You have baby gates permanently installed at strategic places around the house, but no babies.
The trash basket is more or less permanently installed in the kitchen sink, to keep the dog out of it while you’re at work.
You refer to yourselves as Mummy and Daddy.
Your dog sleeps with you.
Poop has become a source of conversation for you and your significant other.
You can’t see out the passenger side of the windshield because there are nose-prints all over the inside.
You have 32 different names for your dog. Most make no sense, but she understands.
Your dog eats cat poop, but you still let her kiss you (but not immediately afterward, of course).
You like people who like your dog. You despise people who don’t.
You carry dog biscuits in your purse or pocket at all times.
You talk about your dog the way other people talk about their kid.
You sign and send birthday/anniversary/Christmas cards from your dog.
You put an extra blanket on the bed so your dog can be comfortable.
You’d rather stay home on Saturday night and cuddle your dog than go to the movies with your sweetie.
You go to the pet supply store every Saturday because it’s one of the very few places that lets you bring your dog inside, and your dog loves to go with you.
You open your purse, and that big bunch of baggies you use for pick-ups pops out.

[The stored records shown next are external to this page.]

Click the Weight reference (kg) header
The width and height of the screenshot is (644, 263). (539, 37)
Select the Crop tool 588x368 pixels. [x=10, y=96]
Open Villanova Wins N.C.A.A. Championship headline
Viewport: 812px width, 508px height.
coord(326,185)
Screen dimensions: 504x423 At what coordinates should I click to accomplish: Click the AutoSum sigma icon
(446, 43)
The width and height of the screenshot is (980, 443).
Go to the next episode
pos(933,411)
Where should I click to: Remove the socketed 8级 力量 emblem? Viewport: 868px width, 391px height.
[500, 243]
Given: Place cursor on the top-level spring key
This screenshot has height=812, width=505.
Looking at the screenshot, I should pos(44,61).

You get an extra-long hose on your shower-massage just so you can use it to wash your dog in the tub, without making the dog sit hip-deep in water.
You and the dog come down with something like flu on the same day.

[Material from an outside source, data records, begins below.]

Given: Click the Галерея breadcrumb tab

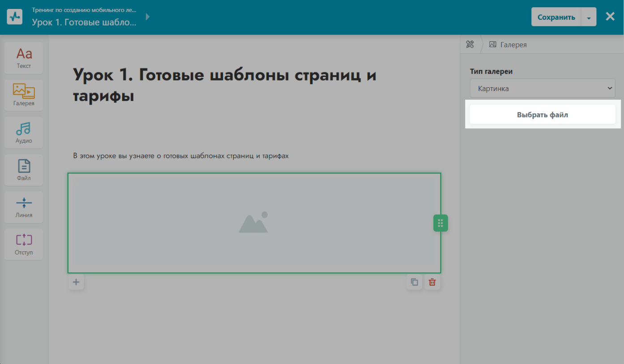Looking at the screenshot, I should (x=508, y=45).
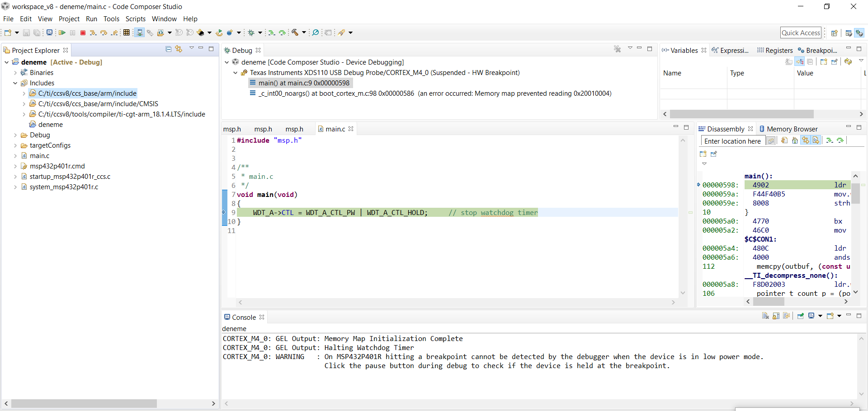Click the Build hammer icon

pos(295,33)
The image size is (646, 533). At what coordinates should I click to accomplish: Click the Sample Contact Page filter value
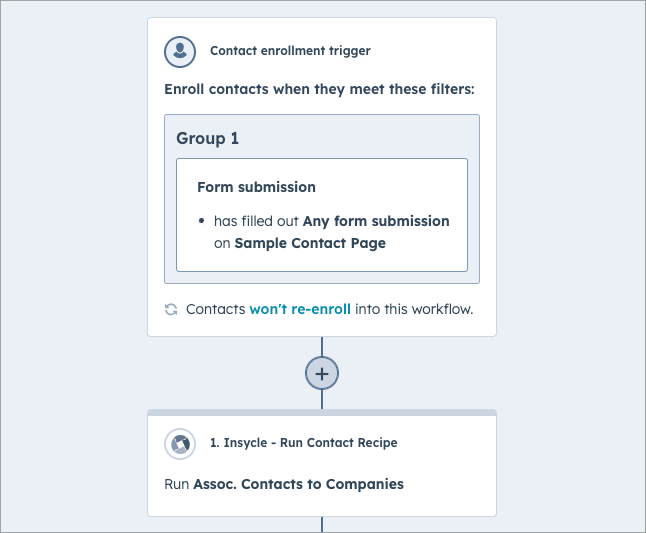click(x=310, y=243)
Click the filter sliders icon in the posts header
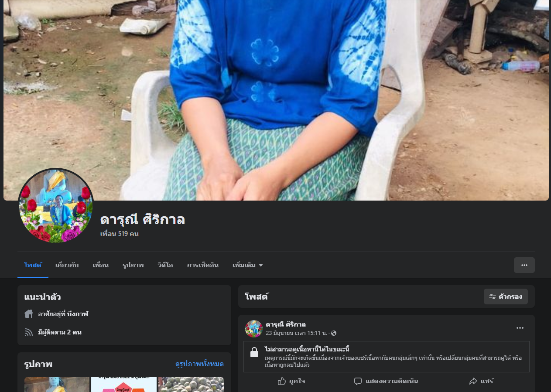 [x=493, y=297]
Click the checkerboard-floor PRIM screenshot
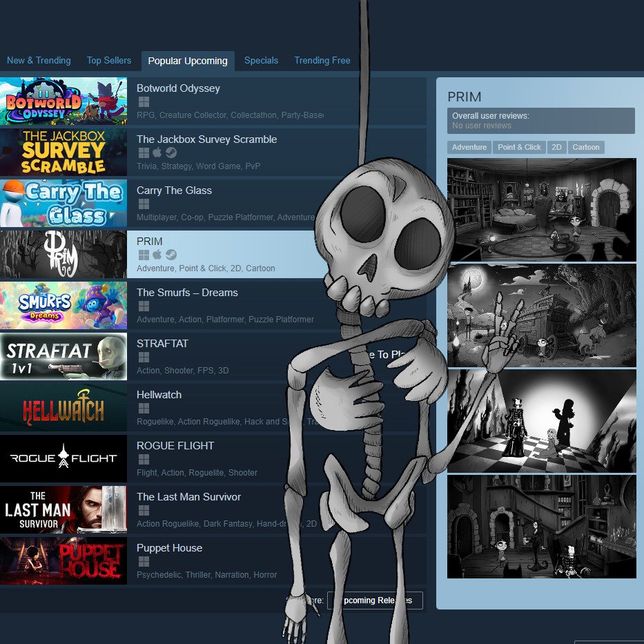The height and width of the screenshot is (644, 644). [541, 420]
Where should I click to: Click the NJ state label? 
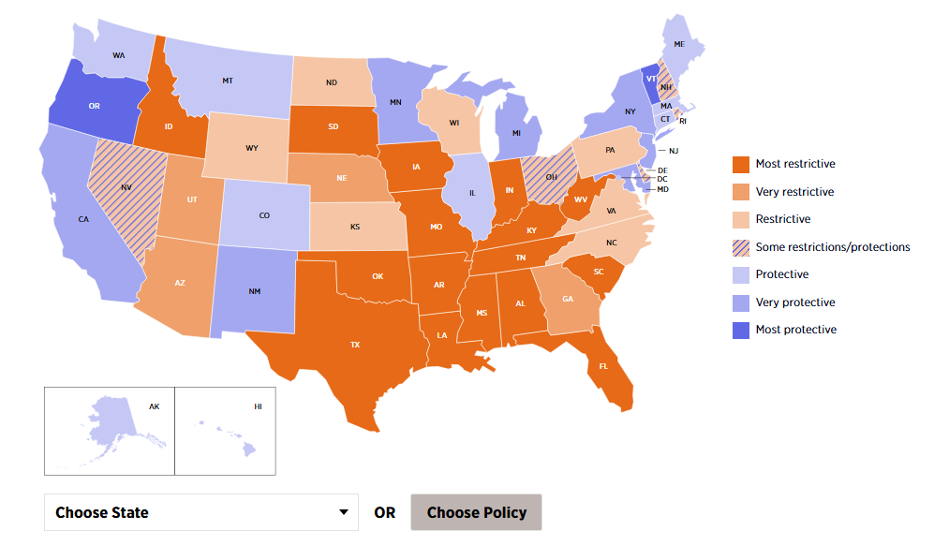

Your dog sees the vet while you settle for an over-the-counter remedy from the drugstore.
Your dog is getting old and arthritic, so you go buy lumber and build her a small staircase
so she can climb onto the bed by herself.
Your car registration plate mentions your dog.
You don’t think it’s the least bit strange to stand in the back yard chirping ‘Meg, pee!’ over and over again, while Meg tends to play and forget what she’s out there for (but what your neighbours think of your behaviour is yet another story).
You match your furniture/carpet/clothes to your dog.
You have your dog’s picture on your office desk (but no one else’s).
You lecture people on responsible dog ownership every chance you get.
You skip breakfast so you can walk your dog in the morning before work.
You are the only idiot walking in the pouring rain because your dog needs her walk.
You don’t go to happy hours with co-workers any more because you need to go home and see your dog.
Your friend’s dog acts as Best Dog at your wedding.
Your weekend activities are planned around taking your dog for a hike (both days).
You keep an extra water dish in your second-floor bedroom, in case your dog gets thirsty at night
(after all, her other dish is way down on the first floor…)
Your freezer contains more dog bones than anything else.
You never completely finish a piece of steak or chicken (so your dog gets a taste, too.)
You shovel a zigzag path in the back yard snow so your dog can reach all her favourite spots.
You avoid vacuuming the house as long as possible because your dog is afraid of the vacuum cleaner.
You keep eating even after finding a dog hair in your pasta.
You make popcorn just to play catch with your dog.
You carry pictures of your dog in your wallet instead of pictures of your parents, siblings, significant other, or anyone else remotely human.
Your dog is the star of your World Wide Web site!
Your parents refer to your pet as their granddog.
You hang around the dog section of your local bookstore.
Your jewellery box contains no jewels… just those fasteners from vari-kennels.
Every time you read the name Bob, you think the guy’s first name is Best of Breed.
Your house isn’t carpeted–the fuzzy furballs under your feet are soft enough…
Your hungry hubby comes home from work, lifts the cover of the pan on the stove and says,
‘Is this people food or dog food?’
Your hungry hubby once ate the dog food and asked for seconds.
You don’t give a second thought to using the brush you just used on your dog to give a quick run through on your own hair.
At your dinner parties, you always double check the butter before putting it on the table.
You put important papers in your latest issue of your breed magazine you know you will find them there.
You have dog hair stuck on tape on wrapped gifts.
You have dog toys and treats in your briefcase.
You have several albums filled with the 8 x 10 pictures of your dogs, but you can’t locate any pictures of your kids to send to grandma.
You show up at the car dealers with a ruler, to measure and see if your big dog crate will fit. Before the actual purchase you make the dealer cringe by insisting that you load both crates and dog into the shinny, new vehicle to make sure it works!
You can’t get the groceries in the car because its A) already full of dog food B) you have that big old crate in there.
You visit relatives only if there is a dog show nearby.
You remove all the seats from the van except the two in the front so you have room for crates…
The passenger seat is full of dog stuff.
You cringe at the price of food in the grocery store but think nothing of the cost of dog food or treats.
You have six squeaky hedgehogs… but only one with a squeaky that works.
You put popcorn in the clean dog dish for movie night.
You pull out your credit card and little bits of liver are stuck to it…
When you get your latest roll of film and there isn’t a single picture of a two-legged person in it…
People at work have stopped offering you their lint brushes; hey realise it is a hopeless case.